Guides

Tts

Overview
Querying Available Voices
Voice Preview
Real-Time TTS (WebSocket)
Historical TTS (SSE)
Broadcast TTS
Word Boundary Karaoke Effect
TTS Settings Management
Related Reference Documents

Overview

VAS provides TTS (Text-to-Speech) speech synthesis, which converts translated text into playable audio. The system supports 154 languages, with a total of 325 voices to choose from (fully aligned with the speech provider's Monolingual Neural Voice set).

Supported Languages

Language Code	Language Name	Number of Voices
zh-TW	Traditional Chinese	3
zh-CN	Simplified Chinese	4
en-US	English (United States)	6
en-GB	English (United Kingdom)	3
ja-JP	Japanese	4
ko-KR	Korean	4
fr-FR	French	3
de-DE	German	3
es-ES	Spanish	3
it-IT	Italian	3
pt-BR	Portuguese (Brazil)	3
th-TH	Thai	3
vi-VN	Vietnamese	2
id-ID	Indonesian	2

The table above is a summary of popular locales (14 locales, 46 voices total). For the complete set of 154 locales x 325 voices, query GET /api/v1/tts/voices?language={code} as the authoritative source.

Key Features

Multi-scenario support: three scenarios — real-time TTS (WebSocket), historical TTS (SSE), and broadcast TTS
Word Boundary: each word carries a precise timestamp, enabling a word-by-word karaoke highlight effect
Sync/async modes: sync mode automatically plays the latest translation, while async mode gives you manual control over playback
Multilingual broadcast TTS: in broadcast mode, you can configure a separate TTS voice for each translation language

Authentication

All TTS-related REST APIs require API Key authentication. See Authentication for details.

Querying Available Voices

Before using TTS, query which voices are available for a given language.

Supported Languages

VAS currently supports TTS speech synthesis in 154 languages. For the complete list, see Appendix - Supported Languages.

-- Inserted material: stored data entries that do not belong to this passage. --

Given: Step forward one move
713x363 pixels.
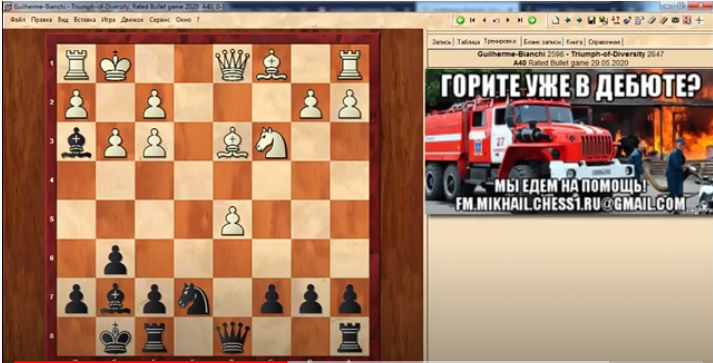Looking at the screenshot, I should coord(508,20).
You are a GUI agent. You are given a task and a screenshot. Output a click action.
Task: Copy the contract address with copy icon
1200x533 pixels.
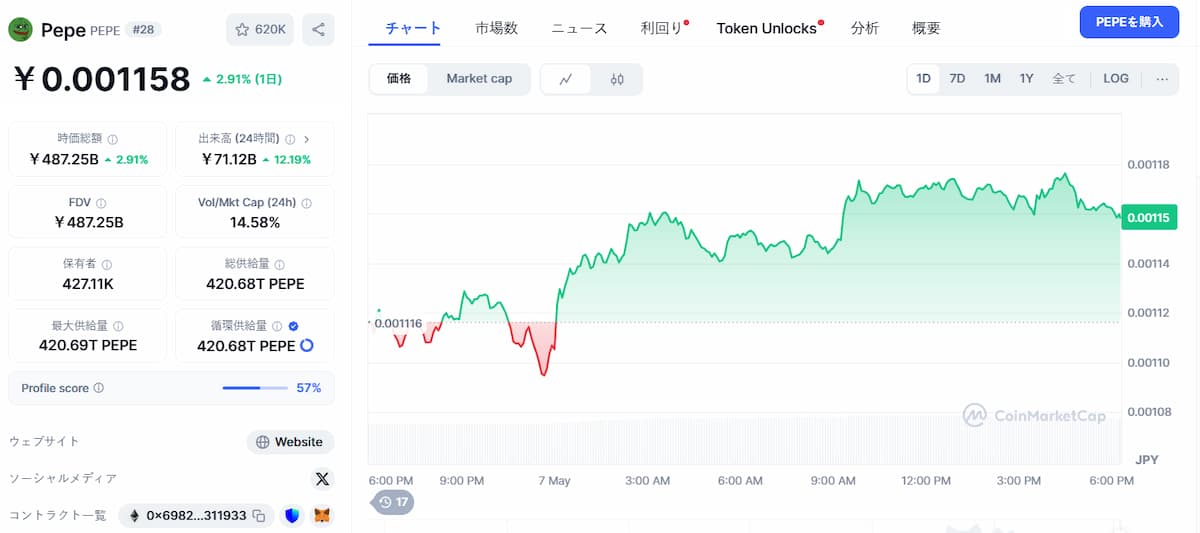coord(259,516)
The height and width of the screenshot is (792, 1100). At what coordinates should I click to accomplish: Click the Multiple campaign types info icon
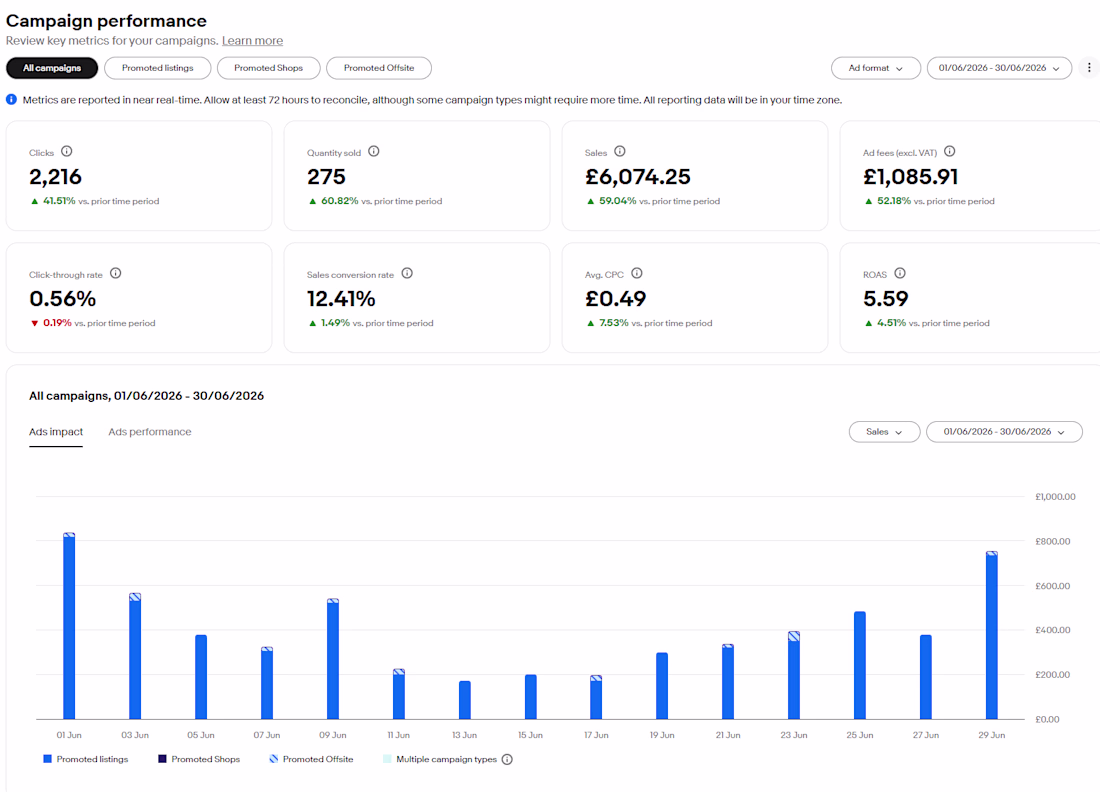pyautogui.click(x=507, y=759)
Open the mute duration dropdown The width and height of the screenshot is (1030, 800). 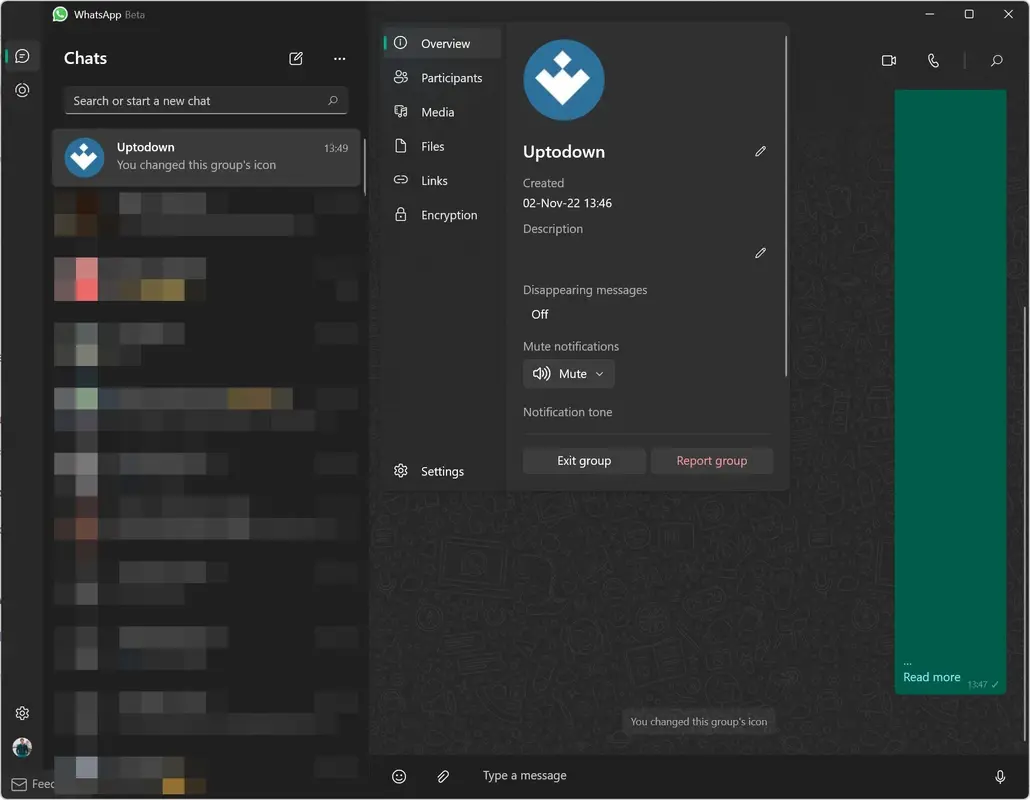[x=599, y=373]
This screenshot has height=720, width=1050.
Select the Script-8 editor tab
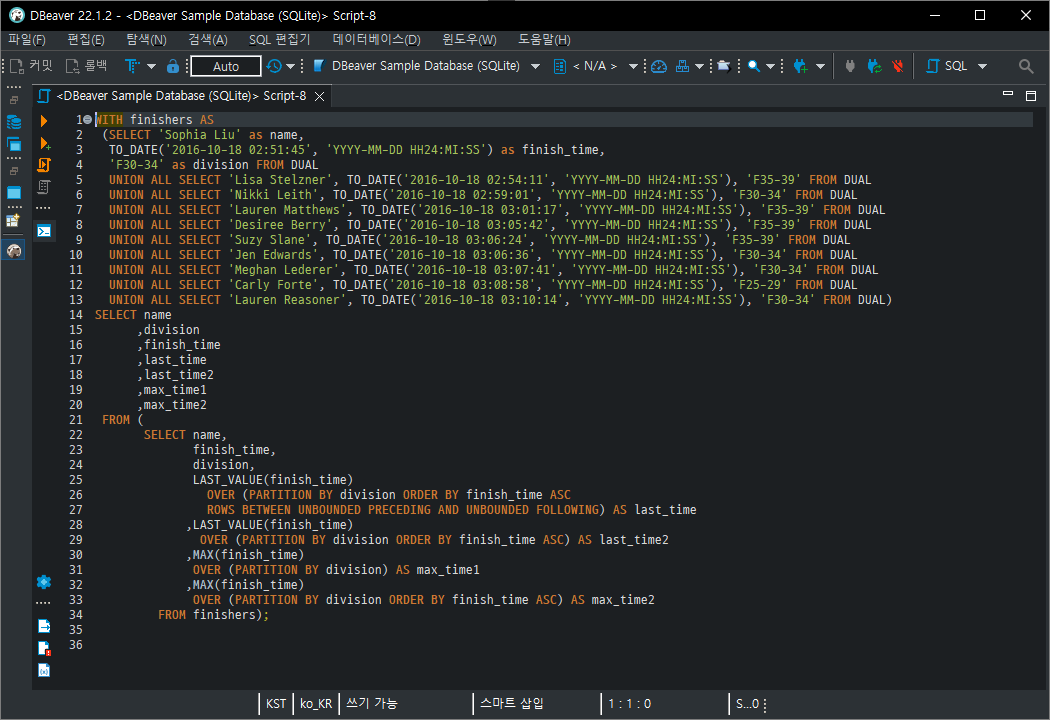click(181, 96)
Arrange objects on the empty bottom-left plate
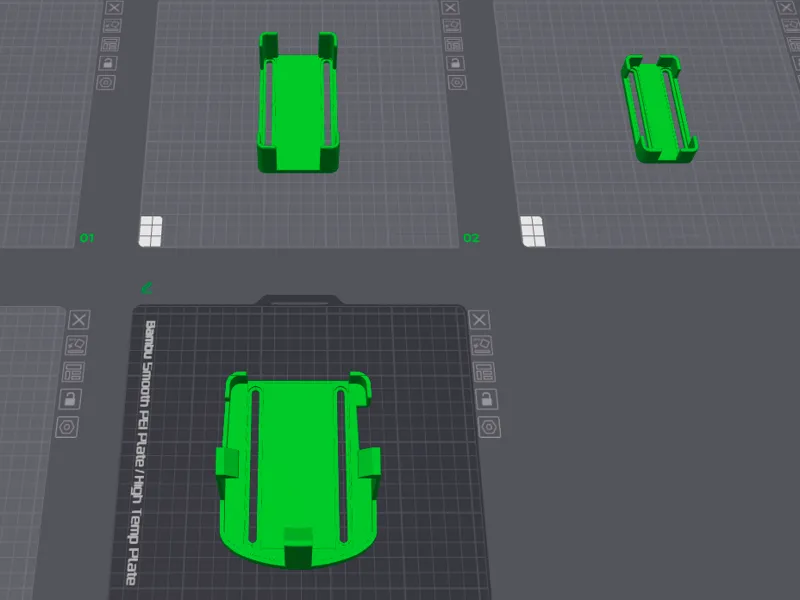 click(x=73, y=372)
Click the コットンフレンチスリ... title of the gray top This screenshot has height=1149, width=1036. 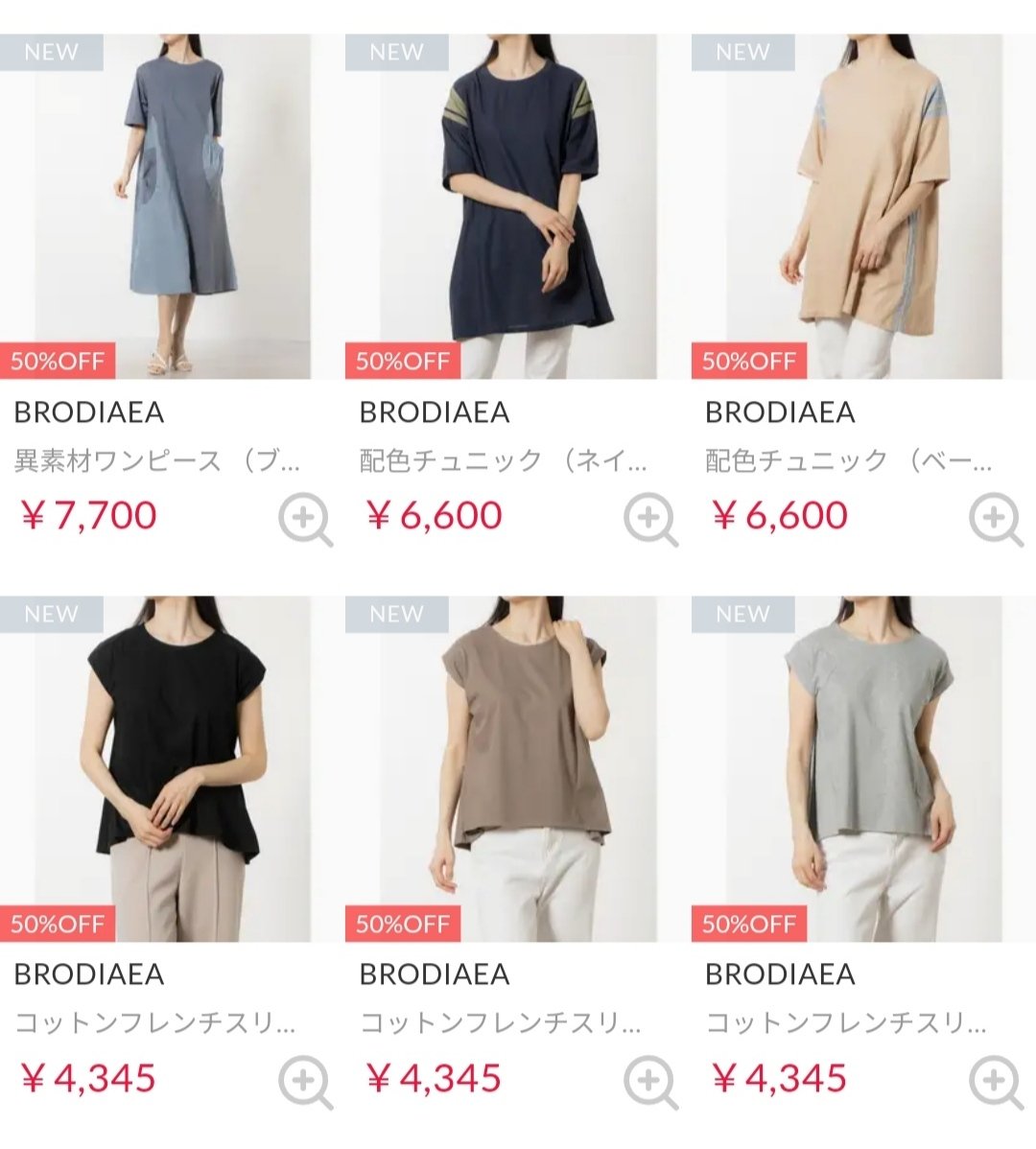(845, 1023)
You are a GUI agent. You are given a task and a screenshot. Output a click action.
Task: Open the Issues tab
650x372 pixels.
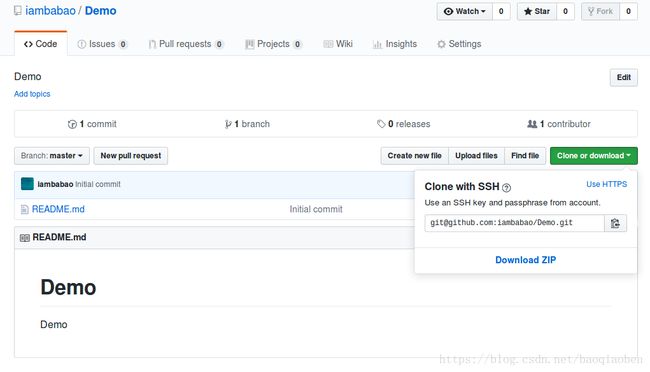point(102,44)
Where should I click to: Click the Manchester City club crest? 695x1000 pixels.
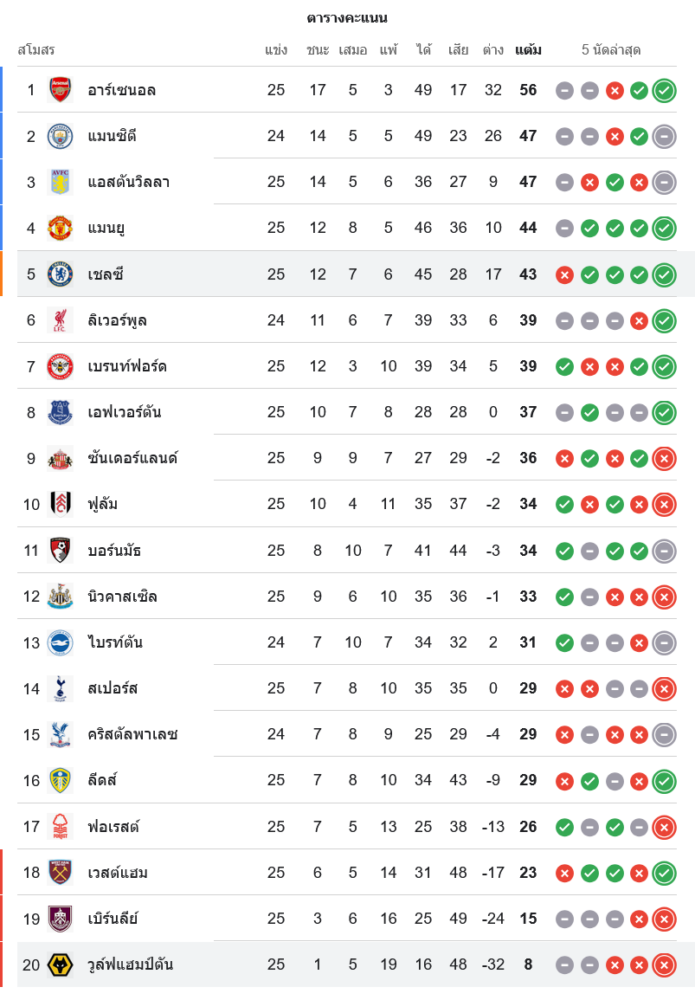tap(60, 136)
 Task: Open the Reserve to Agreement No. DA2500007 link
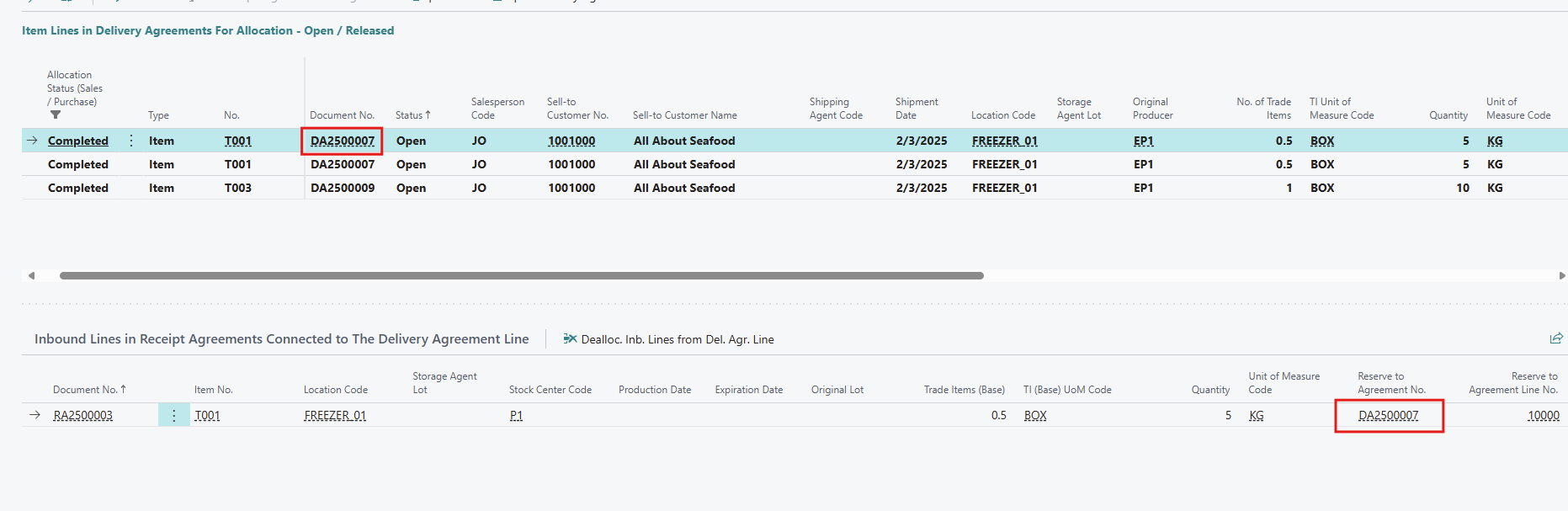pyautogui.click(x=1388, y=415)
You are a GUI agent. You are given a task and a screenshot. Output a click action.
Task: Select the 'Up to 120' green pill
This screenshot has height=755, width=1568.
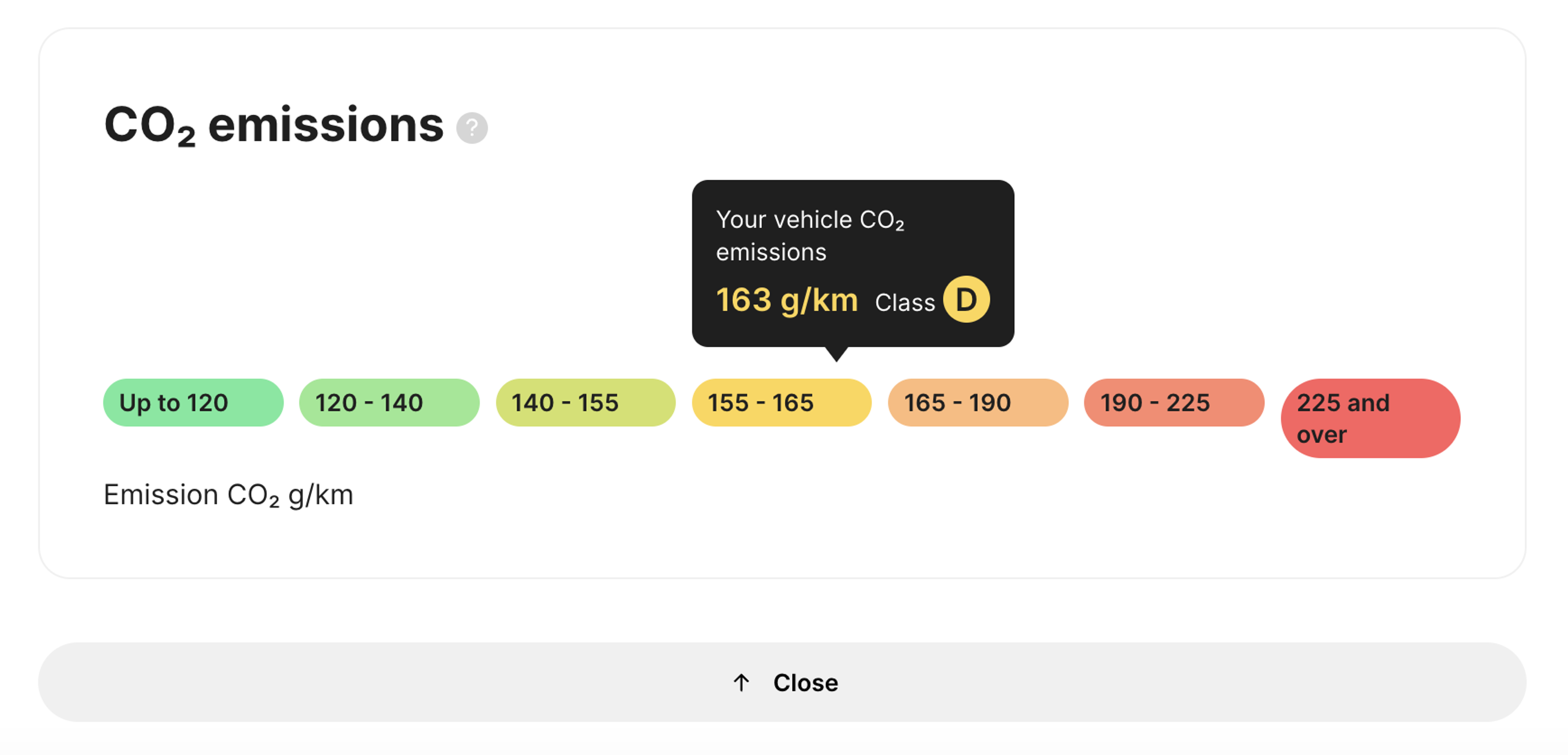[193, 403]
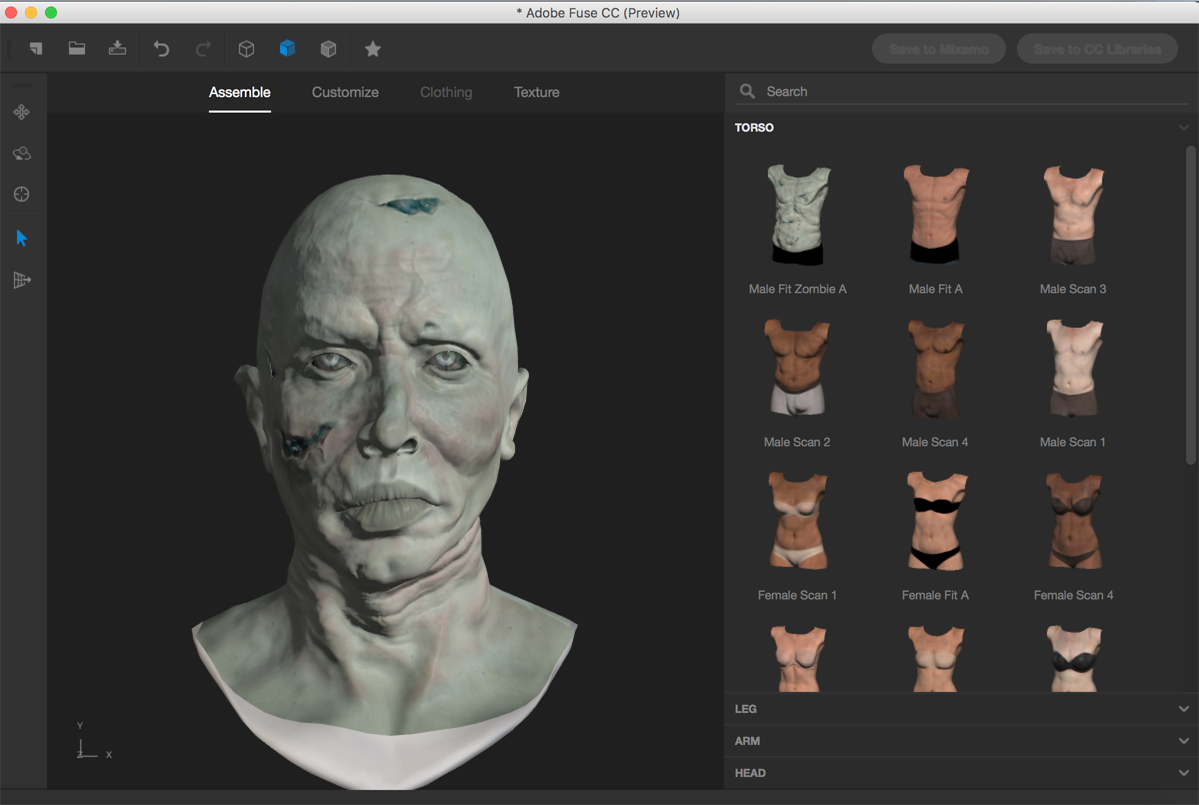Screen dimensions: 1199x805
Task: Choose the pan/move camera tool
Action: [21, 112]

Getting the Voice List for a Specific Language

GET https://vas-poc.vurbo.ai/api/v1/tts/voices?language={language}

Example: querying English voices

curl -X GET "https://vas-poc.vurbo.ai/api/v1/tts/voices?language=en-US" \
  -H "X-API-Key: YOUR_API_KEY"

Key response fields:

Field	Description
`voice_name`	Voice identifier, used in API calls
`display_name`	Voice display name
`gender`	Gender: `Female` / `Male`
`is_default`	Whether this is the default voice for the language
`sample_url`	Preview audio URL

For the complete parameter and response formats, see TTS REST API.

Voice Preview

After querying the voice list, you can use the sample URL to preview how each voice sounds.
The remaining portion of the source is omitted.